Fear is the enemy. Fear is what feeds our anxiety and nourishes our sensitive nerves. Stress is normal but if it becomes overwhelming and we feel we've lost control that's the point that we pass into anxiety disorder. Our nervous system becomes hyper sensitive: every small worry and improbable threat becomes magnified many times over.
We imagine we have all kinds of life-threatening illnesses, imagination and Google provide the symptoms, the finest doctors in the land can't change our minds. Or we develop social anxiety or agoraphobia as our mind tries to protect us from imagined threats by making us avoid people and staying home.
It's tiring work fighting anxiety and this can lead to depletion which is to say depression. We have entered a toxic cycle of symptoms and bad thoughts causing fear which floods our nervous system causing more sensitivity which causes more symptoms causing more fear hormones causing more nervous sensitivity and on and on we go.

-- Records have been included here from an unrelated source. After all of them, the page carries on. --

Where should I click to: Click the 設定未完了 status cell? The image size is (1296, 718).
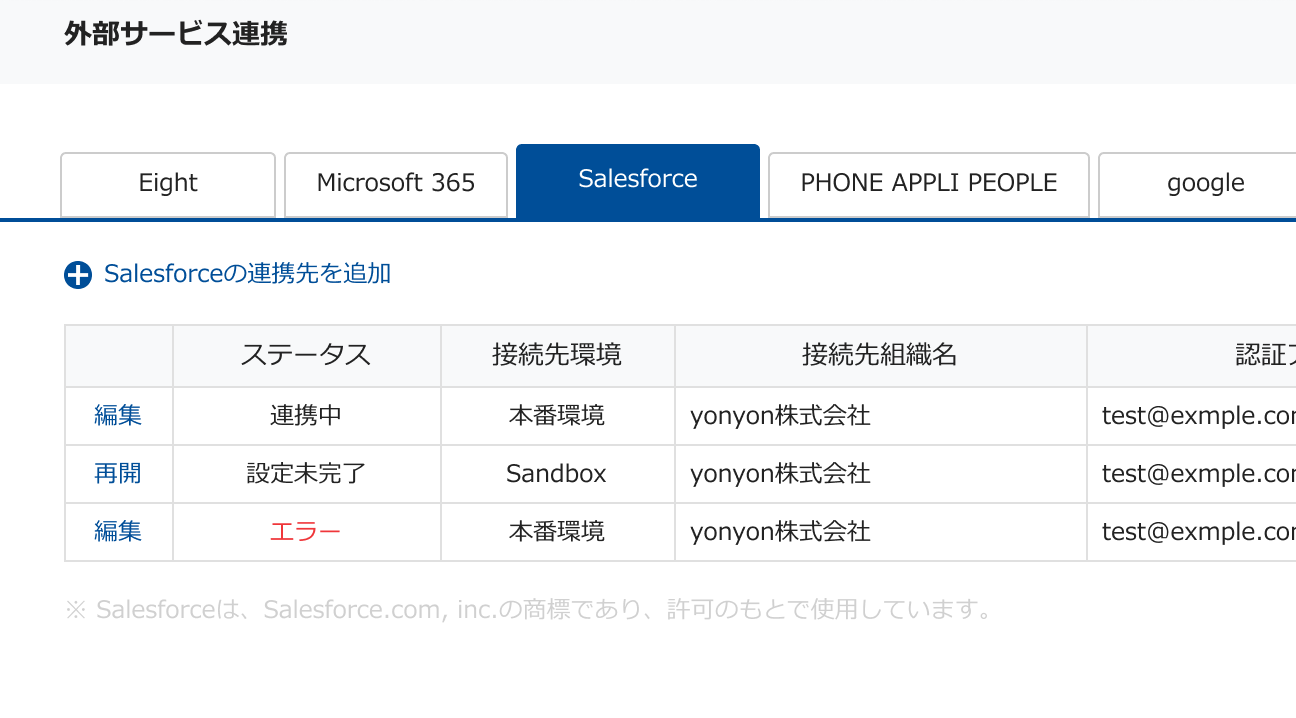tap(307, 474)
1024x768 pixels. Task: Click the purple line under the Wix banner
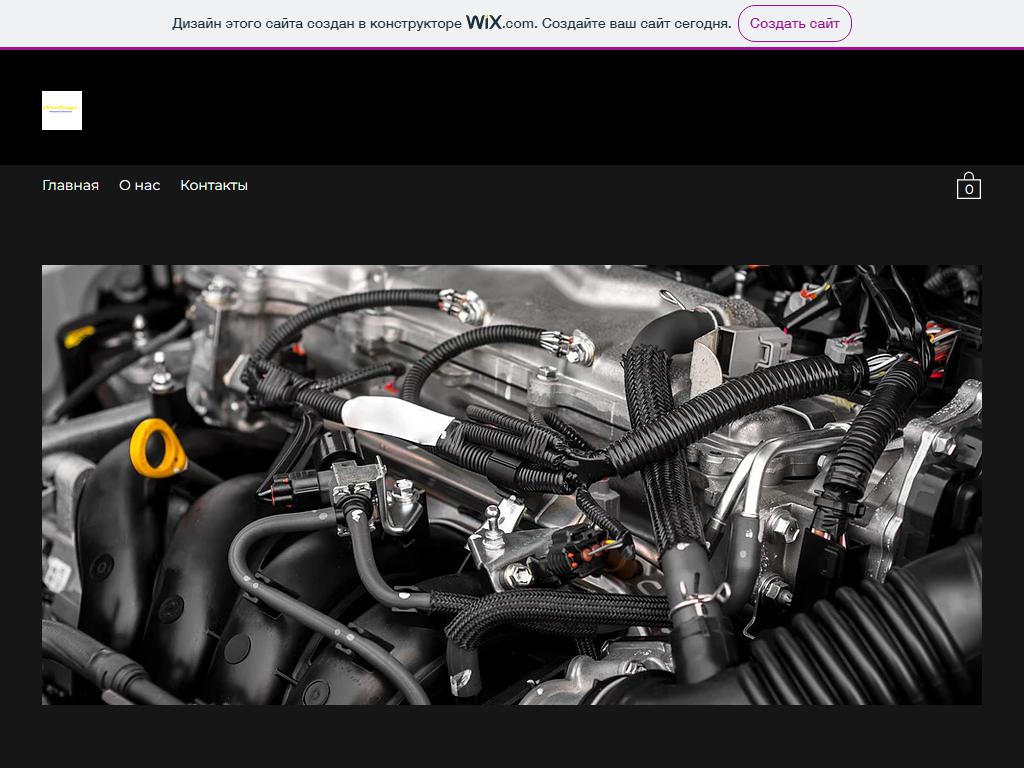(x=512, y=47)
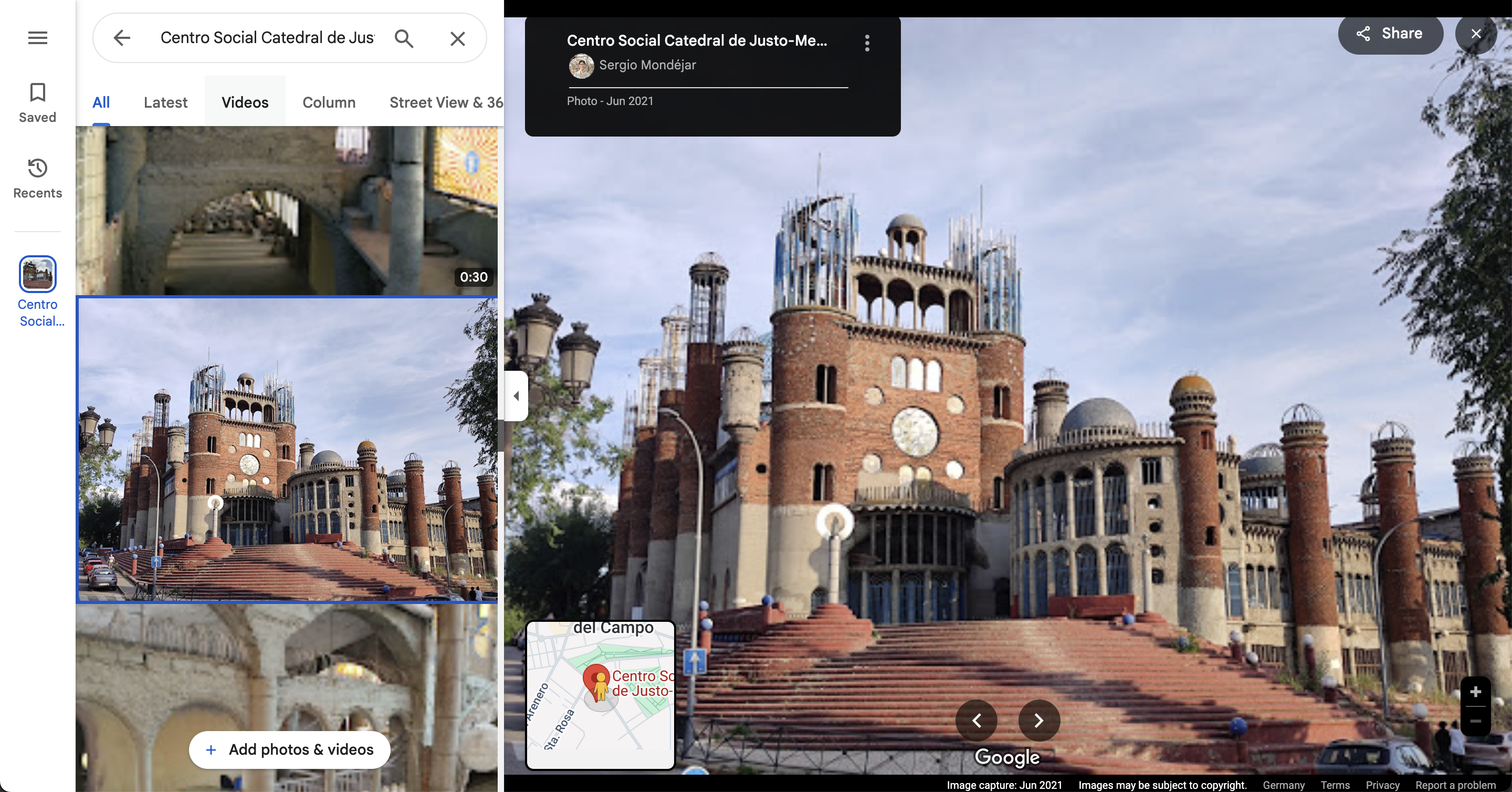Open the Saved places panel
Screen dimensions: 1512x792
click(x=38, y=103)
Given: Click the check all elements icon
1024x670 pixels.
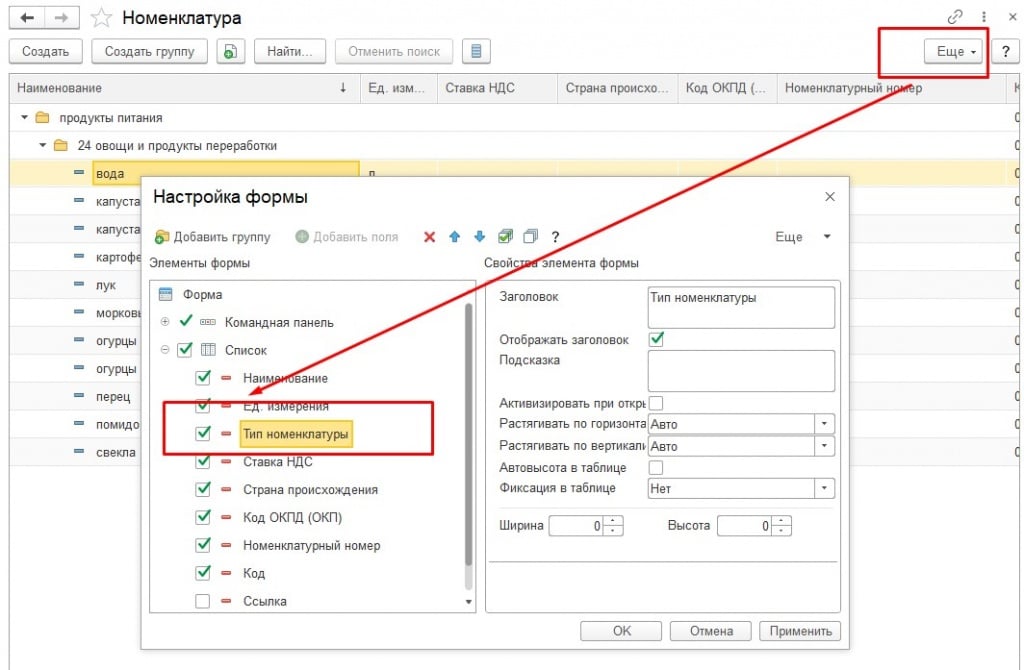Looking at the screenshot, I should point(505,237).
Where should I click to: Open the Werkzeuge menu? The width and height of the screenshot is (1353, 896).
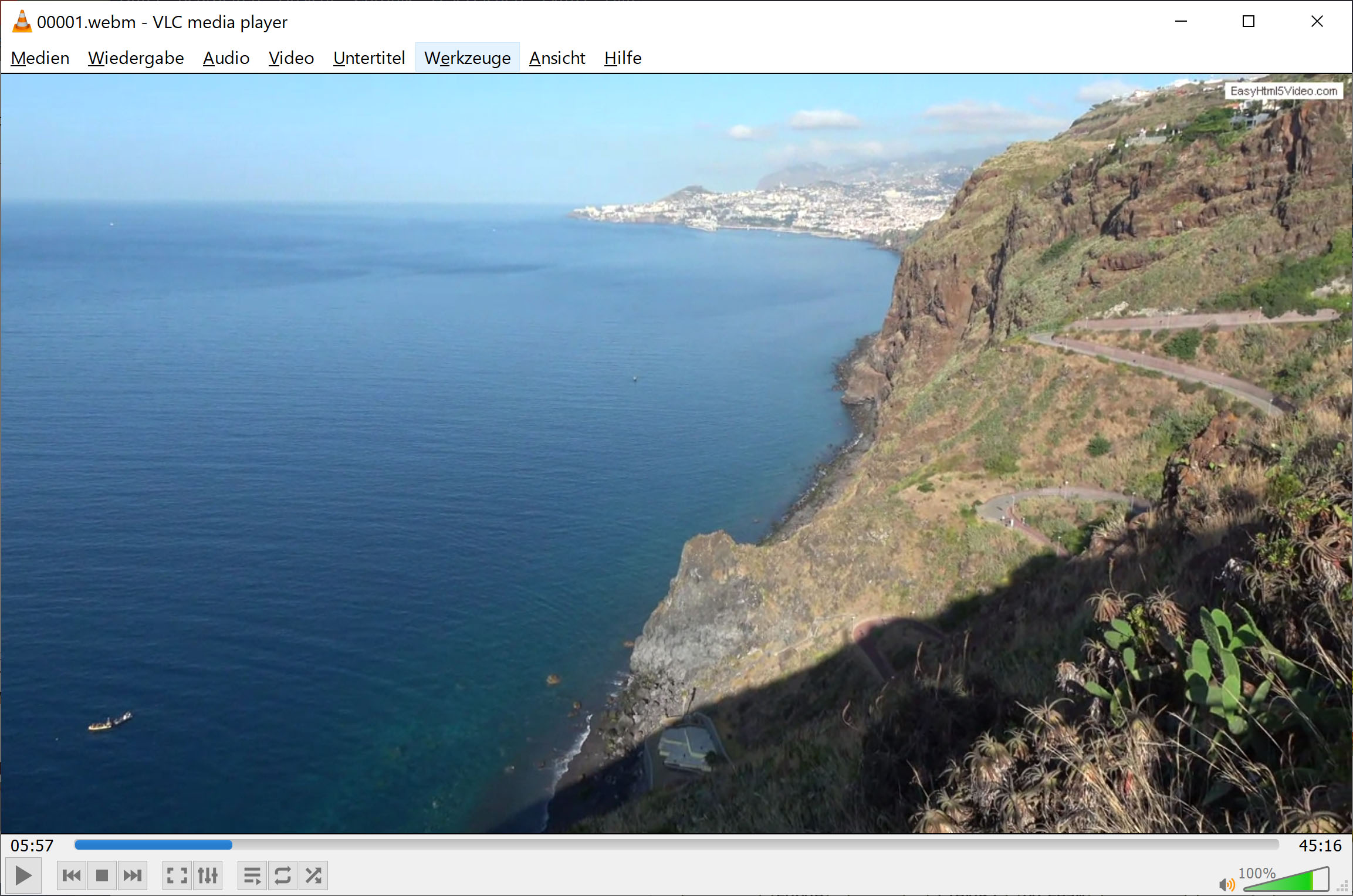(x=467, y=58)
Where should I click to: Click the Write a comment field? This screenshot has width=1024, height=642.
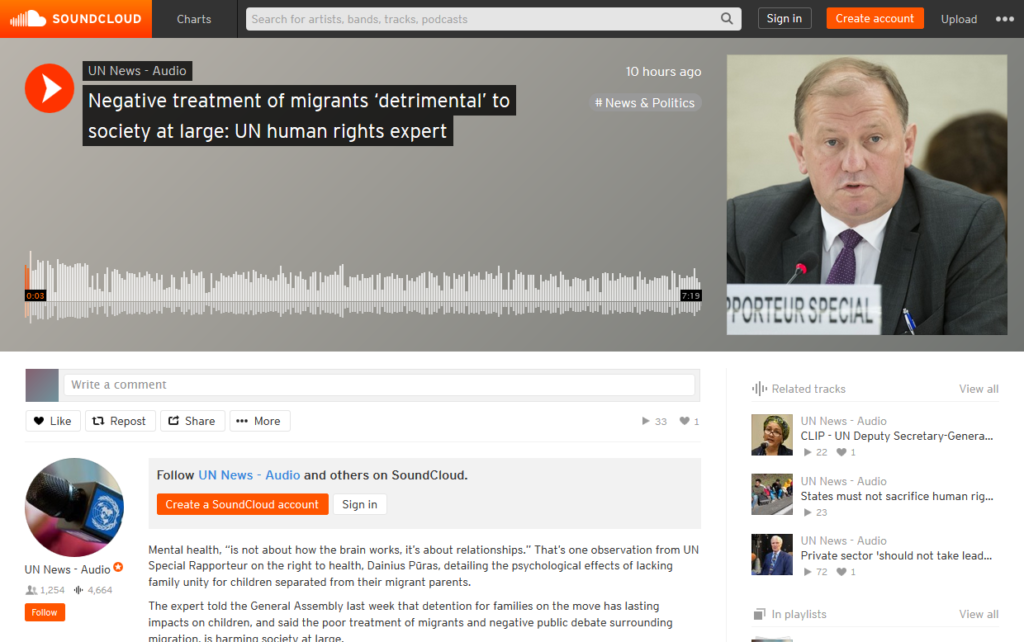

If only we could stop frightening ourselves half to death every few minutes. Maybe we can: through understanding and reassurance and by simply stop fighting. Fighting causes more strain and tension, things we need less of not more.
UNDERSTAND that if doctors and blood tests and scans say you're physically fine and it's all due to anxiety then they're right. Believe them. If it looks like a duck and it quacks like a duck then it's probably a duck. UNDERSTAND that your nervous system has reached breaking point and become hyper sensitive and this is the true cause of our symptoms and bad feelings.
Be REASSURED that the power of anxiety is limited and it can't kill you or disable you or make you lose your mind.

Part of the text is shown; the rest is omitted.